С некоторым упрощением можно сказать, что в борьбе за будущее между «этажами» пирамиды эксисты и финансиалисты, реализующие себя как наднациональная (надгосударственная), а следовательно, ультраглобалистская сила, нередко в союзе с технотронщиками, выступают против промышленников и аграриев. Объект их уничтожения — «великая Америка». Нельзя сказать, что промышленники и в ещё большей степени технотронщики не оперируют на глобальном уровне: среди них хватает сторонников глобализма. Однако надо различать глобалистов и ультраглобалистов. Первые заинтересованы в сохранении государства (а следовательно, по социально-экономической логике, среднего слоя, национального рабочего класса), но под контролем традиционных международных институтов: МВФ, Всемирного банка и т.п. Ультраглобалистам в мире, построенном в соответствии с их интересами и по их лекалам, государство вообще не нужно, их мир должен состоять из мегакорпораций: нового издания британской Ост-Индской компании, из Венеций размером с макрорегион. А потому традиционные международные институты, включая ООН, им не нужны, равно как и средний слой — только верхи и низы (то, что социологи называют «обществом 20:80»).

#### [Раздел данных]
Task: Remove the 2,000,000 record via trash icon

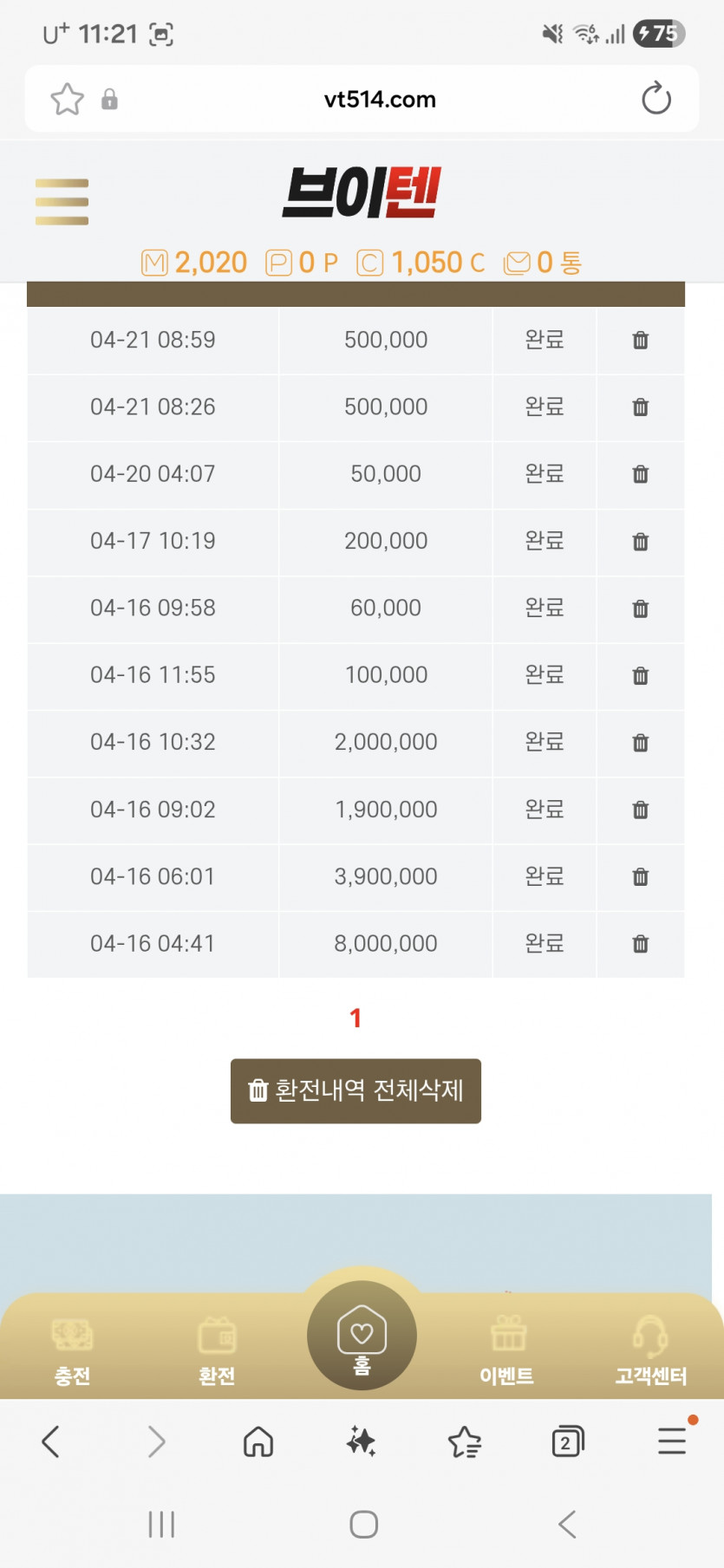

#### [Задание]
Продолжите текст о противостоянии глобалистов и ультраглобалистов, начав сразу после его последнего предложения.

#### [Результат выполнения]
На все эти конфликты между стадиально-историческими фракциями капиталистов и группами, прежде всего эксистами, выгрызающимися из капитализма подобно Чужим из чьих-то тел, как в известном фильме, накладывается борьба различных наднациональных клановых группировок, закрытых наднациональных структур мирового согласования и управления и даже оккультных обществ.
Наконец, последнее по счёту, но не по значению — количественный аспект. Ещё в 2008–2010 годах клиодинамик Пётр Турчин спрогнозировал на конец 2010-х годов пик цикла перепроизводства (переизбытка) элиты в США с последующей логической необходимостью сброса её части с «корабля Истории», почти по О’Генри: «Боливару не снести двоих». Таким образом в США к «качественным» сторонам внутриэлитного раскола добавляется «количественный» аспект. Отчасти это похоже на СССР второй половины 1970-х — первой половины 1980-х годов, когда «застой», то есть господство горизонтальной административной мобильности над вертикальной, создал закупорку каналов для разбухшей («образованные просто одолели» — пел Михаил Иванович Ножкин) элиты.
Таким образом, мы имеем целый букет острых межклассовых и внутриклассовых противоречий:
— между низами и средним слоем, с одной стороны, и верхами — с другой;
— внутри верхов между различными фракциями;
— внутри фракций и поверх их барьеров между кланами.
На всё это накладываются расовые проблемы. Осенью 1989 года Иммануил Валлерстайн, будучи у меня в гостях, заметил, что Америку ждёт своя перестройка, только она скорее всего будет более кровавой. На мой вопрос «почему?» он ответил: потому что здесь классовое тесно переплетено с расовым, а на вопрос, когда, по его мнению, это произойдёт, прищурившись, сказал: «Не позже 2020 года».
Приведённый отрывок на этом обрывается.